Auch in diesem Jahr verhandelten Schweizer Gerichte Fälle von Menschenhandel. So unterschiedlich die Fälle von der Konstellation her waren, glichen sie sich im verhältnismässig milden Urteil gegenüber der Täterschaft und den tiefen Genugtuungszahlungen. Die Plateforme Traite kritisiert zum Europäischen Tag gegen Menschenhandel den Widerspruch zwischen der massiven Ausbeutung, welche Opfer von Menschenhandel erlitten haben, den Risiken und der Ungewissheit, welchen sie bei Teilnahme an Strafprozessen ausgesetzt sind und der häufig fehlenden Gerechtigkeit sowie geringer Entschädigung, die sie dafür erhalten.

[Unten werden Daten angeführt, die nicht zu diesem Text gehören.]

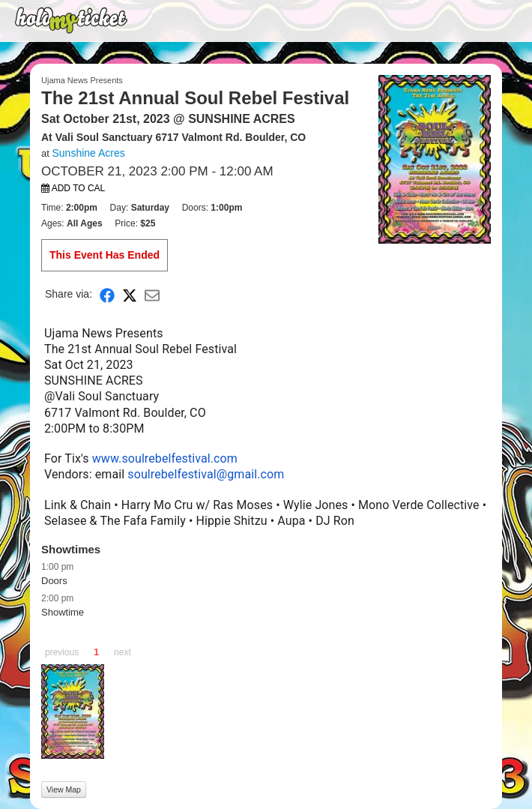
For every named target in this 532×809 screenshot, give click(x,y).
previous (61, 652)
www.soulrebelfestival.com (165, 458)
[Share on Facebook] (107, 294)
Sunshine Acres (88, 153)
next (122, 652)
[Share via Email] (152, 294)
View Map (64, 790)
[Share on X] (130, 294)
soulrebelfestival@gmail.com (205, 474)
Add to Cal (73, 188)
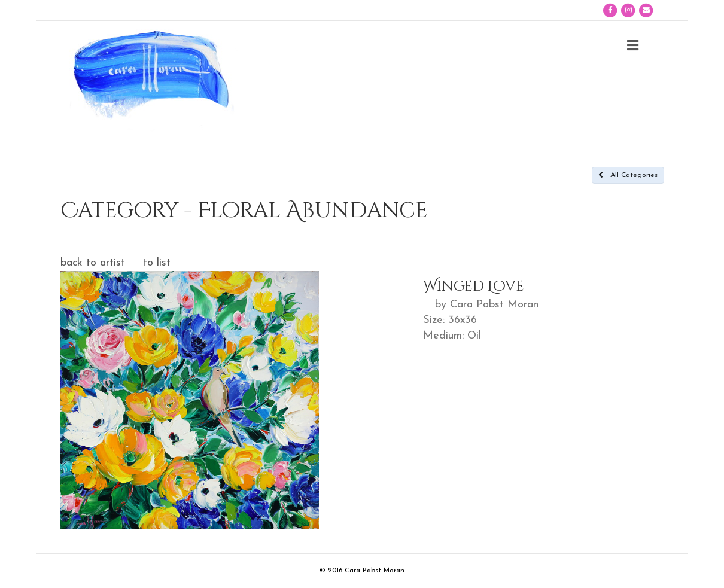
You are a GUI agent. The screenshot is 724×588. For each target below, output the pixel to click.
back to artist (93, 263)
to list (157, 263)
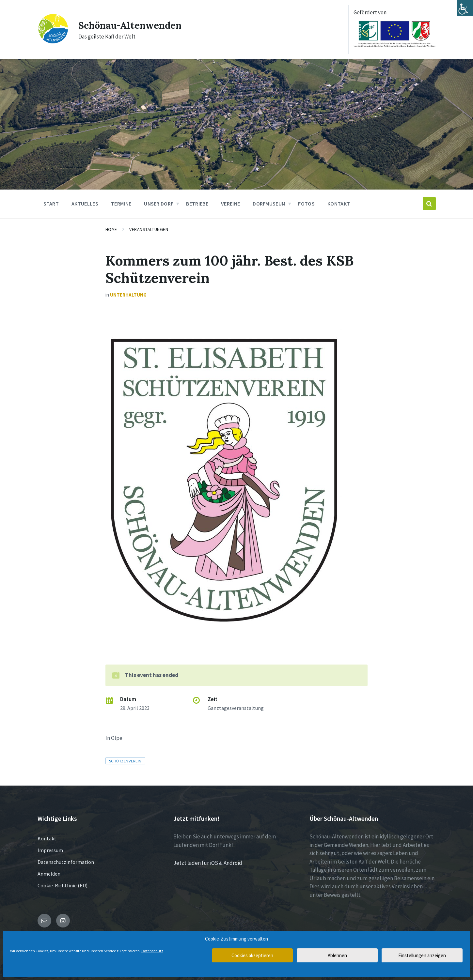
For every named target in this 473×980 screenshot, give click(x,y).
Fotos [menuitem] (306, 204)
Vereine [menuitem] (231, 204)
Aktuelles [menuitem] (85, 204)
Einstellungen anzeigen (422, 955)
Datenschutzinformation (66, 862)
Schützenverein (125, 761)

Ungerechtigkeit wird nicht anerkannt

Ende September wurde das Urteil im Menschenhandelsfall von Andelfingen gesprochen. Der Haupttäter muss eine 9-monatige Freiheitsstrafe absitzen – eine kürzere Zeit als seine beiden Opfer in Käfigen eingesperrt waren und ausgebeutet wurden. Auch die Entschädigung für die Opfer fällt deutlich geringer aus, als der Profit, welche die Täter*innen mit der Ausbeutung der betroffenen Frauen erzielt haben.

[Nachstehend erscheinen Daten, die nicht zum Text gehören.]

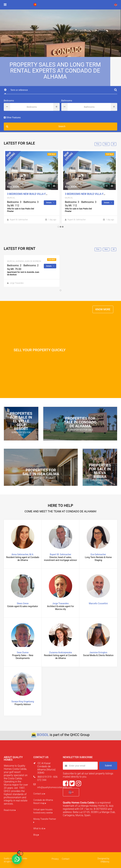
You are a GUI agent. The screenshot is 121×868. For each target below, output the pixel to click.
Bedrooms (9, 100)
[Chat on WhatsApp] (17, 859)
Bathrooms (67, 100)
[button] (71, 792)
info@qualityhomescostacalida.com (54, 787)
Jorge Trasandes (16, 283)
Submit (108, 766)
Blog (36, 835)
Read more (9, 810)
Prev (98, 144)
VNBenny (105, 862)
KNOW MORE (103, 309)
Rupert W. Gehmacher (19, 220)
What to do (39, 828)
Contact (66, 859)
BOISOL (43, 735)
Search (36, 126)
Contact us (39, 794)
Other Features (12, 117)
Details (50, 203)
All (114, 144)
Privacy (55, 859)
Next (106, 144)
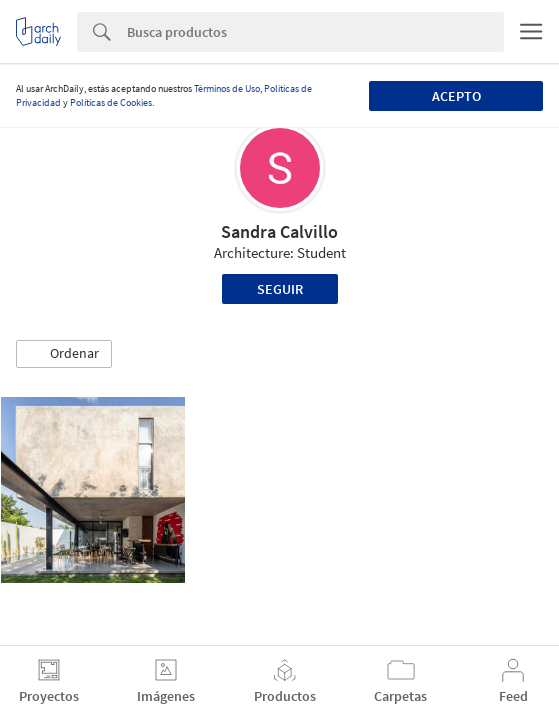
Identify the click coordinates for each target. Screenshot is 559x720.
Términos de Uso (227, 88)
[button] (64, 354)
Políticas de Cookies (111, 102)
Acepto (456, 96)
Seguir (280, 289)
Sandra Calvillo (279, 231)
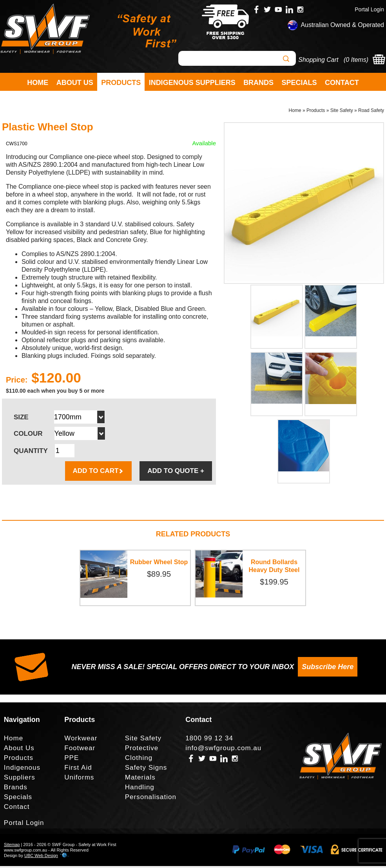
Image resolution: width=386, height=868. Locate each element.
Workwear (81, 740)
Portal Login (369, 9)
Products (121, 83)
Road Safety (371, 112)
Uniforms (79, 779)
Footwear (80, 750)
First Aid (78, 769)
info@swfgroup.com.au (223, 750)
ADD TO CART (98, 473)
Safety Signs (146, 769)
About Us (75, 83)
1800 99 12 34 (209, 740)
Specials (299, 83)
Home (38, 83)
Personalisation (150, 799)
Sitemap (12, 846)
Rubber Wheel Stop (159, 564)
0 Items (356, 60)
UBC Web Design (41, 857)
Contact (342, 83)
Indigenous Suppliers (192, 83)
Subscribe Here (328, 669)
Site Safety (342, 112)
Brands (258, 83)
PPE (71, 760)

Im Fall der Familie Hinduja, bei welchem mehrere Hausangestellte in Genf massiv ausgebeutet wurden, wurde diesen Sommer die Anklage wegen Menschenhandel fallen gelassen wegen der freiwilligen Rückkehr der Opfer zu den Täterinnen. Wegen Wucher wurden sie zu einer mehrjährigen Gefängnisstrafe verurteilt. Wie relativ Freiwilligkeit für armutsbetroffene Personen ohne Aufenthaltsbewilligung in der Schweiz ist, die gegebenenfalls auch mit Drohungen und Gewalt von Seiten ihrer Peinigerinnen rechnen müssen, wurde nicht berücksichtigt. Die Staatsanwaltschaft war nicht überzeugt und legte gegen die Entscheidung Berufung ein.

«Die Perspektive von Opfern von Menschenhandel findet viel zu wenig Eingang in die Arbeit von Ge-richten und Staatsanwaltschaften», kritisiert Georgiana Ursprung von der Plateforme Traite. Dies zeigen die oben erwähnten Fälle exemplarisch auf.


Menschenhandel darf sich nicht lohnen

Täter*innen üben Druck auf die Opfer aus, bedrohen sie oder ihre Familien und nutzen ihre prekäre Situation aus, um sie auszubeuten. Bei zu tiefen Entschädigungszahlungen «lohnt» sich die Tat für die Täter*innen gar finanziell. Das sendet ein falsches Signal. «Wir fordern Entschädigung, welche den entgangenen Lohn berücksichtigt und den Opfern eine sichere ökonomische Perspektive nach der Ausbeutung ermöglicht wie auch Genugtuungssummen, welche in einem angemesseneren Verhältnis zur erlittenen Gewalt stehen» sagt Fanie Wirth, FIZ Fachstelle Frauenhandel und Frauenmigration.

Die Mehrheit der Fälle von Menschenhandel landen erst gar nicht vor Gericht

Die Anzahl strafrechtlicher Verurteilungen wegen Menschenhandels bewegen sich im einstelligen Prozentbereich im Verhältnis zu den identifizierten Opfern: So kam es 2023 bei 197 von den spezialisierten Fachstellen der Plateforme Traite identifizierten Menschenhandelsopfern bloss zu 8 strafrechtlichen Verurteilungen wegen Menschenhandel. 2022 wurden bei 177 identifizierten Opfern nur in 7 Fällen Verurteilungen wegen Menschenhandel gesprochen. Dies ist ein gravierendes Missverhältnis.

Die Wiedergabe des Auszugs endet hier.